Zmarła była więźniarka Auschwitz Kazimiera Krzak
Miała 83 lata. W poniedziałek spocznie na cmentarzu w Oświęcimiu.
2011-10-09, 06:25
Ostatnie lata oświęcimianka spędziła obłożnie chora w zakładzie opiekuńczo-leczniczym prowadzonym przez siostry serafitki.
Zobacz galerię: DZIEŃ NA ZDJĘCIACH>>>
Kazimiera Krzak urodziła się 16 lipca 1928 roku w Brzezince koło Oświęcimia. W 1943 roku - za karę, że zgubiła niemiecką przepustkę - trafiła do Auschwitz. Po wkroczeniu 27 stycznia 1945 roku wojsk sowieckich wróciła do domu.
"Siostrzyczka"
Dzień później wróciła do obozu z sąsiadką i jej synem.
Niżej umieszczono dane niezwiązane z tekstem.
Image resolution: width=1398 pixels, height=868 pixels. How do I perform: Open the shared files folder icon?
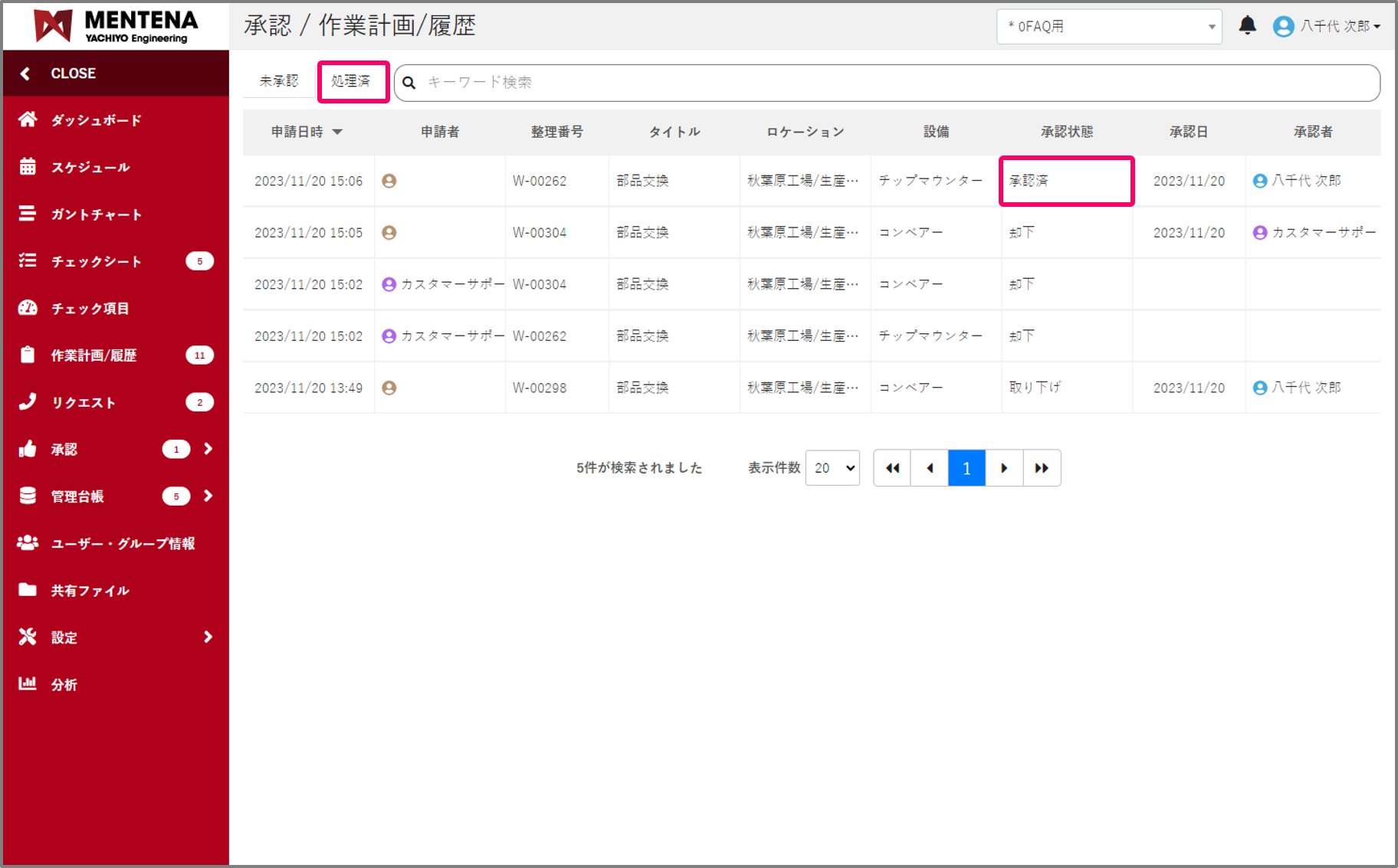(28, 590)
Na terenie obozu cygańskiego w Auschwitz II - Birkenau znalazły dzieci skupione wokół przestraszonej blokowej. Wypatrzyła siedmioletnią dziewczynkę, która mówiła po polsku. Była to Żydówka Lusia Kałuszyner (Pnina Segal). Krzak zabrała ją do domu.
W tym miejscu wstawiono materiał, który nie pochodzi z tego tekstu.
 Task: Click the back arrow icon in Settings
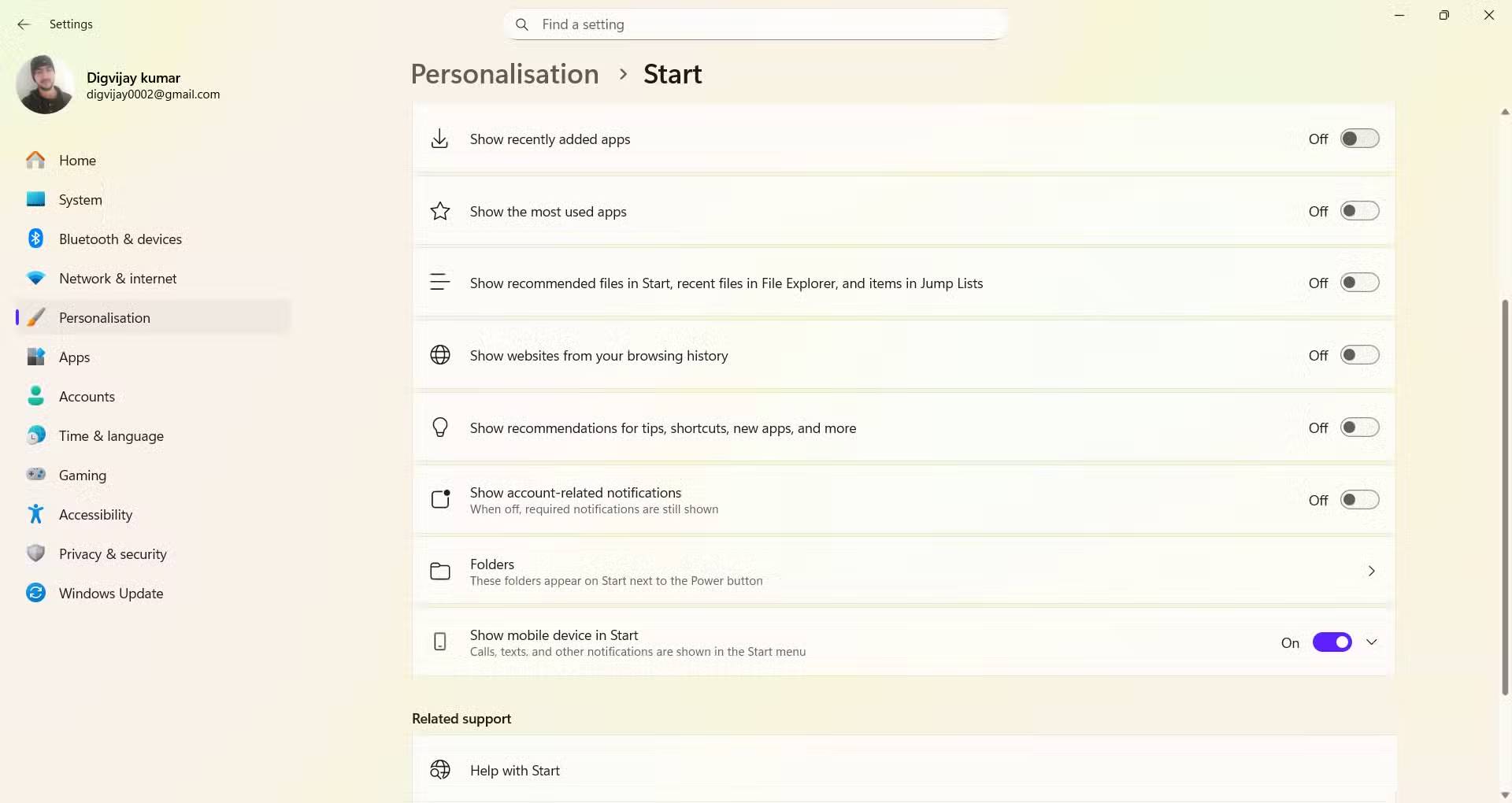click(24, 24)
Po kilku miesiącach po dziecko zgłosiła się matka, która cudem przeżyła wojnę. Lusia z matką wyjechały do Izraela. Wiele lat później Lusia przyjechała do Oświęcimia z grupą młodzieży i odnalazła swą opiekunkę. Na kanwie tej historii w ubiegłym roku powstał film dokumentalny "Siostrzyczka".
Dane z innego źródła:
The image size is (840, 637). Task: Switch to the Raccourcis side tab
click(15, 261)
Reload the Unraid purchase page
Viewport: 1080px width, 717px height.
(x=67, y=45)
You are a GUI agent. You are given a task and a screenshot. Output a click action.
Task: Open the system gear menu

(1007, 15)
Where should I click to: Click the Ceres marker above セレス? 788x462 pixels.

- Wiadomość o śmierci Kazimiery Krzak bardzo mnie zasmuciła. Kazia odeszła w dniu, kiedy w Izraelu obchodzimy święto Jom Kippur, dzień pojednania. Myślałam, że niebawem się zobaczymy. Będzie mi jej bardzo brakowało - powiedziała Lusia Kałuszyner.
Za szczególną postawę w czasie II wojny światowej prezydent Lech Kaczyński odznaczył Kazimierę Krzak Krzyżem Kawalerskim Orderu Odrodzenia Polski.